From the map above, green spots are the most optimum locations to locate the new power plant according to the concern of impacts towards neaby community. They locates at least 15 kilometers away from communities. The brown spots are the sub-districts that do not have high density community but locates close to the dense populace. The red-toned spots are the least optimum locations due to the conentrated community.

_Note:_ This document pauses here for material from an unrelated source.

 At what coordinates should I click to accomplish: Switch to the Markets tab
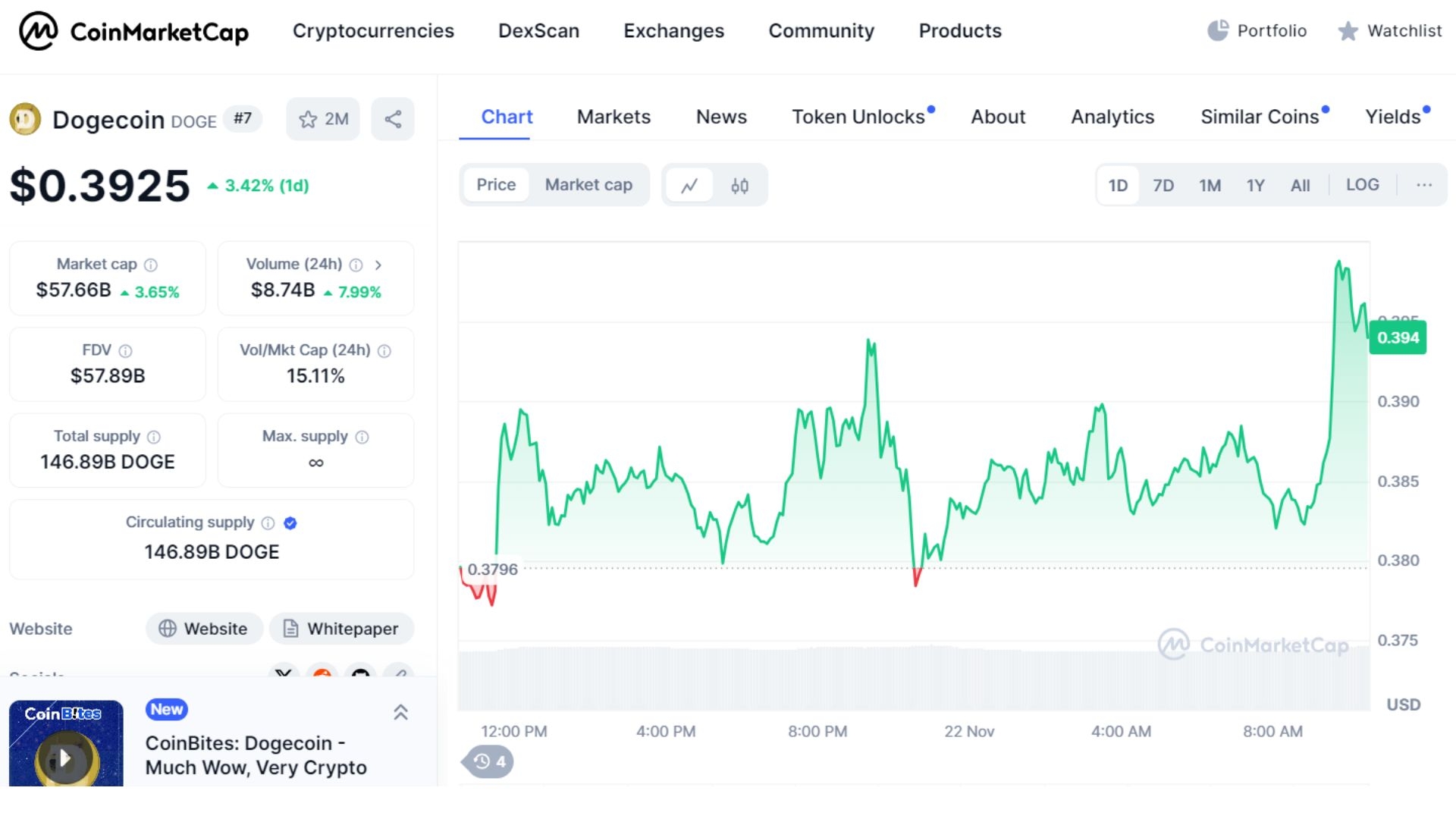tap(613, 117)
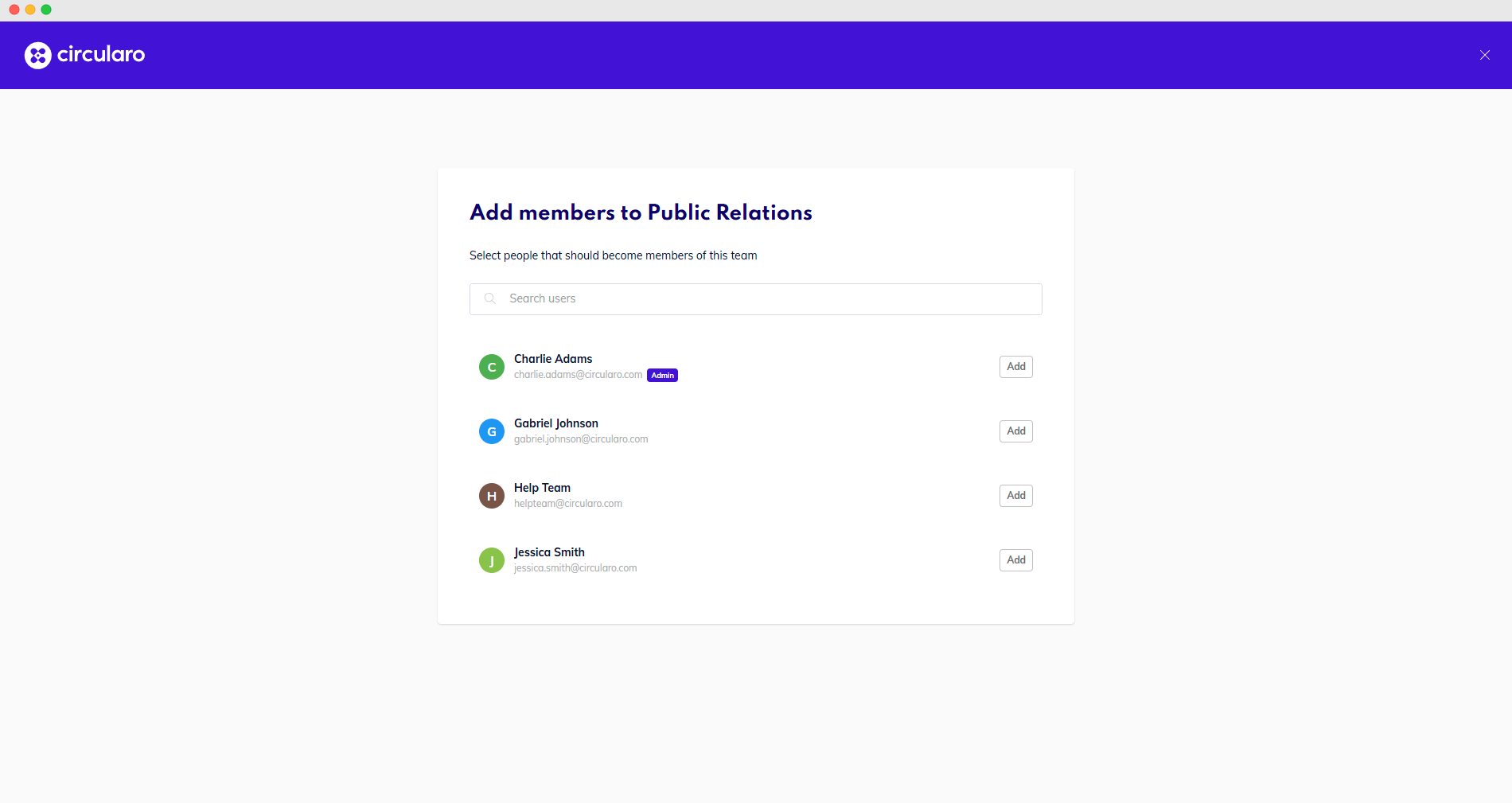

In order to locate site of power plant, however, other considerations are needed for instance, transmission systems, distribution of fuel, etc. The final decision selecting locations from this study alone can not be made.
**Therefore the plots of this study can be implements as the one factor in the trade-off for seleting locations. If there is a necessity to locate power plant in brown or red-toned area, the result from this study can help to assess impact of power plant towards difference types of clustered community.**

## Conclusion <a name="conclusion"></a>

This study sorts and illustrates the order of optimal location of power plant with the consideration of impact towards nearby locals. The area of study is Songkhla and Patthalung province which locates in the southern of Thailand. The methodogies implemented are including; collection of latitude and longitude coordinate, plot locations on map by Folium, collection of venues information by Foursqure, cluster venues in are by K-means cluster and calculate the distance by latitude and longitude coordinate by 'haversine' formular. The results illustrates the order of optimal location power plant in the area. This study can be implemented to help to assess impact of power plant towards difference types of clustered community.